The Brazilian Real’s Paradox: High Rates, High Risk, Unexpected Stability
Brazil’s currency, so often the high-volatility poster child, found unlikely support in fiscal discipline—at least on paper. The government announced a BRL 330 billion (about USD 55 billion) spending-cut plan and outlined tax reforms to bring the primary deficit to 0.25% of GDP in 2026. While markets remain skeptical—10-year bond yields are at their highest since 2008—the real stabilized, especially as inflation cooled to 4.4% by January 2026 and the jobless rate touched a 5.3% low.
Liquidity, Herding, and the Art of FX Surprises
Not all forces are visible in the macro data. The Bank for International Settlements noted a 27% jump in FX turnover in 2025, with a 42% spike in spot trades.

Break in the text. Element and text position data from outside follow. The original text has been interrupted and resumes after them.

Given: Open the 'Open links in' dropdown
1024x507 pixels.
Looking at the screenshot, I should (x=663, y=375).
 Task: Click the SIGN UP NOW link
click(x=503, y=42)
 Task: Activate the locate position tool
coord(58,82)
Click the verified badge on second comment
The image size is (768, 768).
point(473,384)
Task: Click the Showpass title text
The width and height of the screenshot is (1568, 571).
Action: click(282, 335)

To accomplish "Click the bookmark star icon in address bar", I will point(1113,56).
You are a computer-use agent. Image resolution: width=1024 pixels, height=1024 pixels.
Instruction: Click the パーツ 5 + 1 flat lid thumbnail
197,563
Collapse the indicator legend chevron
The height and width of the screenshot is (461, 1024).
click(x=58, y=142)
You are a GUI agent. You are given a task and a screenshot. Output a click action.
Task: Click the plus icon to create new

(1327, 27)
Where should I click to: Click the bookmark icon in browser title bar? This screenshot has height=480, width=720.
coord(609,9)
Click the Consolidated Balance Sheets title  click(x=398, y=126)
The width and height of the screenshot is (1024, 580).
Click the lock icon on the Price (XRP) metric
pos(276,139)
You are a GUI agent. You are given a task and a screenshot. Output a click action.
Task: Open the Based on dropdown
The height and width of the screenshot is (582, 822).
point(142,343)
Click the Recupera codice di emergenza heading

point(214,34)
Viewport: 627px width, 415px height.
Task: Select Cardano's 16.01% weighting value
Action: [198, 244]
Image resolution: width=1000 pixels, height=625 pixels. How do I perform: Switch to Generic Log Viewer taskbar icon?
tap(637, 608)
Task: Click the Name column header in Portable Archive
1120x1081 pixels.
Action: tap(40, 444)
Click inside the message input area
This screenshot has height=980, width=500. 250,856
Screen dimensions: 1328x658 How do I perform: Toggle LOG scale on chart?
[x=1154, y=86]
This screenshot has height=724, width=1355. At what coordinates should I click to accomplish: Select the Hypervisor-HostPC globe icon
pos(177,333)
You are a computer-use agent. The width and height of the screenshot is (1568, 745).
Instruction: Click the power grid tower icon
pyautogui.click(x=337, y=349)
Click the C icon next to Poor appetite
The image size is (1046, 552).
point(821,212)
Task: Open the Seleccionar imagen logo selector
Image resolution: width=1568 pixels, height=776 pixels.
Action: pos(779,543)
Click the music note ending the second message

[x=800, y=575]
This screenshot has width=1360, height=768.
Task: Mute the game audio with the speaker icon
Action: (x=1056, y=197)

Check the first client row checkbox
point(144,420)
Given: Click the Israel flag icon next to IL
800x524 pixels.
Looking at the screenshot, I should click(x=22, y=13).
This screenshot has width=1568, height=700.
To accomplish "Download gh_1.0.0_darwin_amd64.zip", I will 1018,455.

Hedge funds and systematic traders, once all-in on the “CAD-carry” trade, reversed course as volatility rose and commodity-linked currencies faltered. As the liquidity tide turned, CAD/BRL’s 5.7% decline became a case study in how herding and funding constraints can overpower textbook fundamentals—especially when liquidity premia surge.
Election Season and Geopolitical Whiplash
Politics rarely sleep in the currency world. With Brazil’s October 2026 election on the horizon and U.S. trade policy up for renegotiation under the USMCA review, both the loonie and the real face crosswinds. But, for now, the real has been less bruised by geopolitics than the CAD—thanks to China’s relentless appetite for Brazilian exports and a sense that, even amid high rates and fiscal theatrics, Brazil’s policy path is less uncertain than Canada’s tariff-strafed future.
When the Map Redraws Itself
In a quarter where the “carry trade” should have favored the loonie, the script was flipped. CAD/BRL’s 5.7% slide was a mosaic: falling oil and metals, tariff battles, shifting global liquidity, and the peculiar calm of a high-yielding, reform-minded Brazil. For currency watchers, the lesson endures: fundamentals matter—until, suddenly, they don’t.